▸ **Избранный отрывок**:

Не помню, где и при каких обстоятельствах он занимался изданием книжки, составленной еще в Одессе подготовительной комиссией по национальным делам, в которой я председательствовал. И не помню, как он очутился опять в Киеве. Но помню хорошо, что, когда наступил окончательный исход из Киева, я отправил его вместе с другими в Одессу. О его дальнейшей судьбе я написал в своих воспоминаниях о Гражданской войне («1917–1919»).
Павел Дмитриевич не занимался политикой и не писал статей в «Киевлянине». Но иногда писал и печатал в газете кое-какие стихотворения. Затем он издал в Киеве книжку своих стихов под названием «Прелюдия творчества», там был и его портрет.
Он написал и издал один романс, посвященный некой Нелютке. Быть может, это была та, которую он не забыл в своем завещании. Романс этот характерен для Павла Дмитриевича: рифмы без выкрутасов, но красивые, и музыка, которую он написал тоже сам, мелодичная. В память о нем я хочу привести слова этого романса.
Дмитрий Дмитриевич Пихно был младше меня на пять лет. Он родился в 1883 году, двадцать девятого июля по старому стилю. Я помню этот день, он был солнечный. Я вышел на черную лестницу и там увидел незнакомую хохлушку с метлою в руках. Она мне сказала: «А у вас, панычику, братик родился». Это и был маленький Митя. А мама умерла от туберкулеза восьмого октября по старому стилю того же восемьдесят третьего года в Ментоне, во Франции. Поэтому говорили, что этот ребенок обречен, что он непременно скоро умрет от чахотки. Но ошиблись.
Когда я жил в Сремских Карловцах в эмиграции, то часто посещал «патриаршийскую башту», то есть парк-сад, принадлежавший в былое время сербскому патриарху. Там я высмотрел одно замечательное дерево. Кто-то когда-то задумал его срубить, но дорубил только до половины и бросил. Дерево находилось в опасности. Первая же сильная буря могла его сломать, но оно напрягло все силы, и то место, что было надрублено, окружило спасательным поясом из древесины, такой же твердой, какой бывают корни. Теперь буря могла сломать дерево где угодно, но только не в месте пояса.

▸ **Блок данных**:
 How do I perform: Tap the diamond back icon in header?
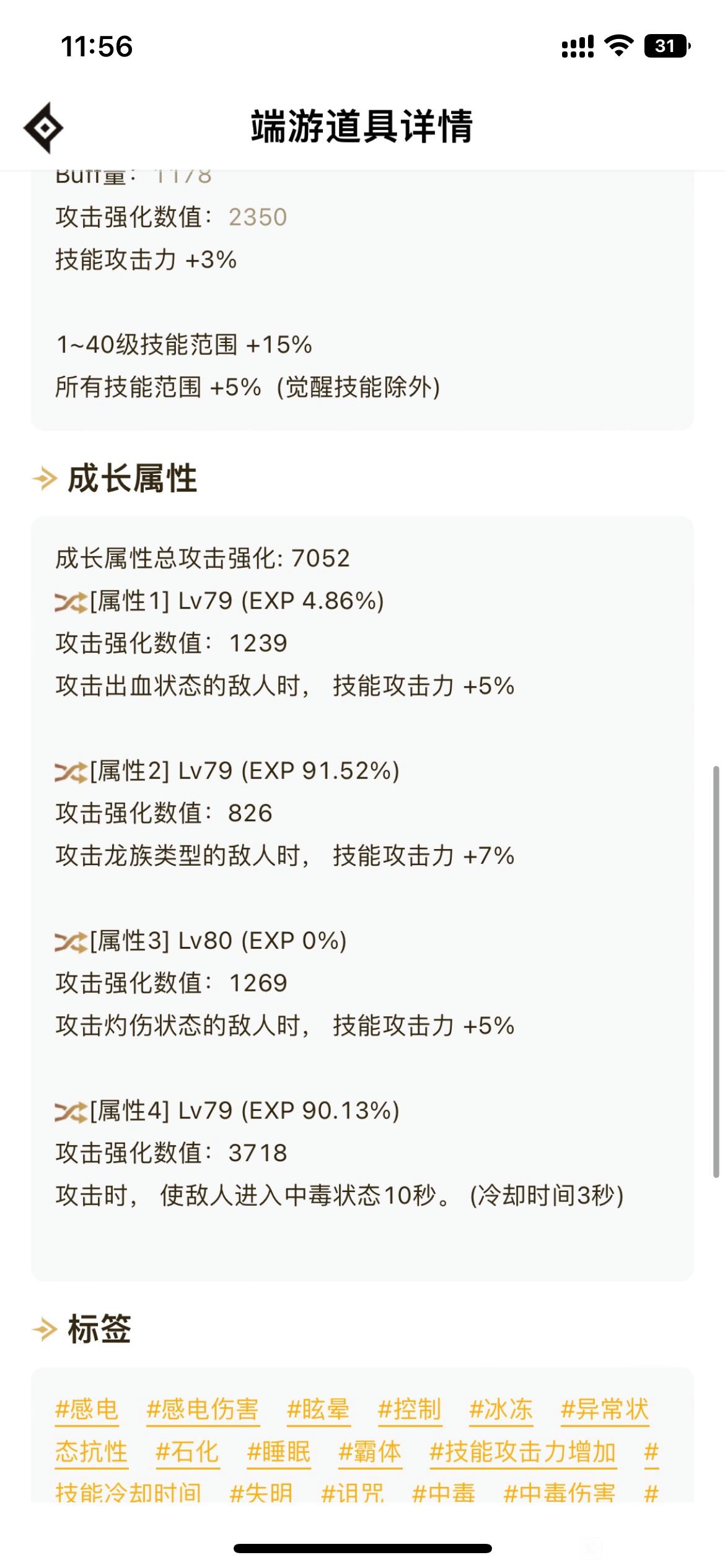43,128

▸ **Задание**:
Перепишите отрывок воспоминаний, начиная со слов «Дмитрий Дмитриевич Пихно» и продолжая до слов «чахотки. Но ошиблись.», и переименуйте в нем «Митя» в «Дима».

▸ **Ваше решение**:
Дмитрий Дмитриевич Пихно был младше меня на пять лет. Он родился в 1883 году, двадцать девятого июля по старому стилю. Я помню этот день, он был солнечный. Я вышел на черную лестницу и там увидел незнакомую хохлушку с метлою в руках. Она мне сказала: «А у вас, панычику, братик родился». Это и был маленький Дима. А мама умерла от туберкулеза восьмого октября по старому стилю того же восемьдесят третьего года в Ментоне, во Франции. Поэтому говорили, что этот ребенок обречен, что он непременно скоро умрет от чахотки. Но ошиблись.